Campagni gets city land near Toyota dealership in lieu of interest break
July 4, 2013
Property appraised at $415,000 goes from the city to Dick Campagni, a local auto dealer, under an incentive agreement altered by Carson City’s Board of Supervisors on Wednesday.
The city purchased the property at 2443 S. Curry St. in 2008 to get right-of-way for widening Curry Street. Back then, before the downturn, it was appraised at $820,000 and purchased for $875,000. Public Works Director Andy Burnham said the idea was to resell the excess, but the market soon tanked.
The deal now with Campagni is in lieu of altering an agreement by lowering his interest rate on loans, from 5 percent to 3 percent, in an incentive package providing the city sales tax receipts from his dealerships and for him staying in Carson City rather moving to Douglas County at the time such deals originally were struck.
The deals were struck with Campagni’s dealership group and the Michael Hohl dealerships, the two large multiple dealership firms in town. Hohl subsequently got his rate lowered to 3 percent, so the Campagni land transfer alternative was negotiated by city staff rather than providing an equivalent reduction.
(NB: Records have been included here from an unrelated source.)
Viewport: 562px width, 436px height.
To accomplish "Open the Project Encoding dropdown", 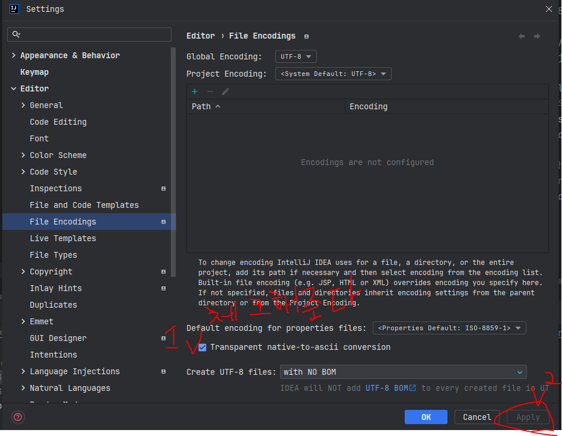I will point(334,74).
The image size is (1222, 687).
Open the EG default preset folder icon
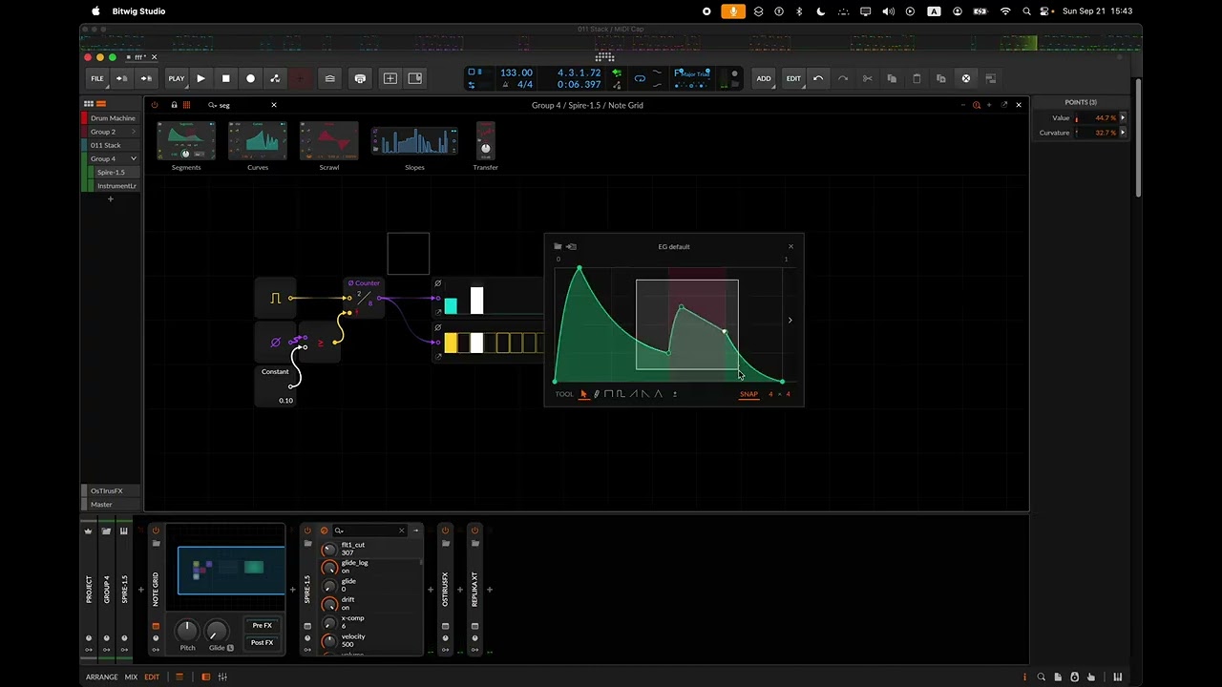[x=558, y=246]
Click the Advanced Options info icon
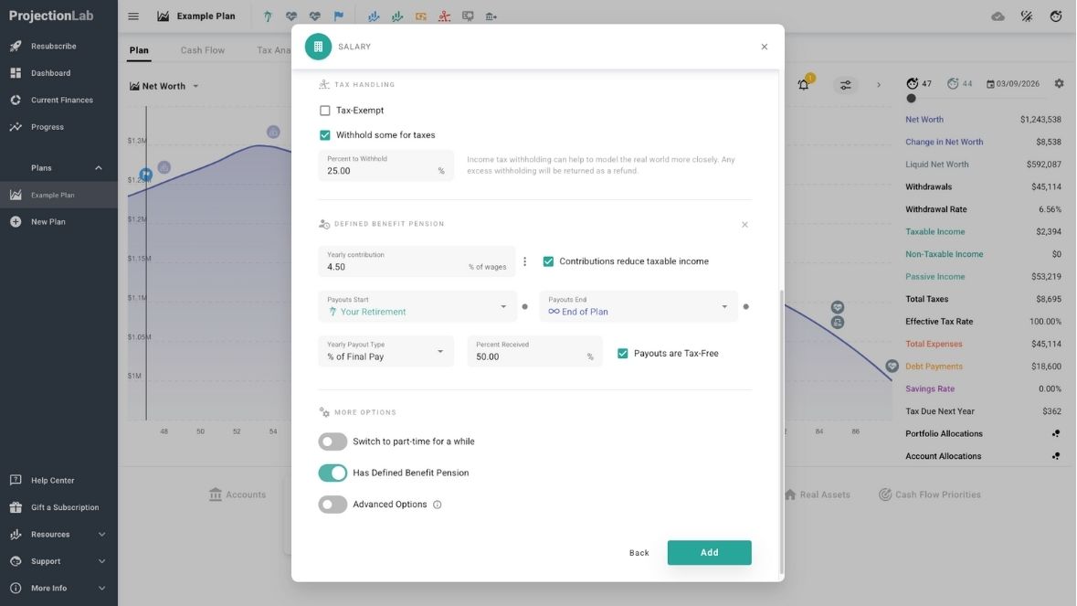Image resolution: width=1077 pixels, height=606 pixels. coord(437,505)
The site involved is next to Campagni’s Toyota dealership.
“Auto sales tax in this community has kept us alive,” Mayor Bob Crowell said during discussion. He and other members of the Board of Supervisors said they weren’t on the board at the time of the original deals. Supervisor John McKenna, though not a supervisor then, summed up the history and said the idea was to keep the dealerships and upgrade them.
“Carson City helped them improve their businesses,” he said. He said the city is in business with the dealerships, and mainly he sought reassurance the property wouldn’t be sold by Campagni at a high price should economic recovery present that opportunity.
James Cavilia, Campagni’s attorney, said he doubted the purpose was to spin the property and added Campagni must pay his obligations to city government anyway should he leave.
“If he goes away,” he said, “he still owes you the money.”
Supervisor Brad Bonkowski said he shared McKenna’s concern and wasn’t pleased there was no windfall recovery language in the deal presented. He also said if the October 2008 property appraisal been done a few weeks later, it likely would have been much lower because the banking crash subsequently dealt property nationwide a significant blow.
Randy Munn, chief deputy district attorney, helped negotiate the deal. He said it puts unproductive city land back into productive use and onto the tax rolls. After lengthy discussion, motions required were approved by the board without dissent.
On another matter, the board unanimously approved a plan to reorganize city government staff to re-establish the Community Development Department. It will be done by removing from Public Works the Office of Business Development (Redevelopment) and the divisions of Planning, Building, Business License and Code Enforcement.
The change also makes Planning Director Lee Plemel the community development director and his principal planner the planning manager. Deputy City Manager Marena Works said there would be no cost. She said there would be neither raises nor additional fees.
“This is strictly an organizational move that we want to make,” she said.
Plemel agreed it would just change the person to whom he reports from Burnham to Works. McKenna asked if there would be any costs in Public Works resulting. Burnham assured him there wouldn’t be from this change.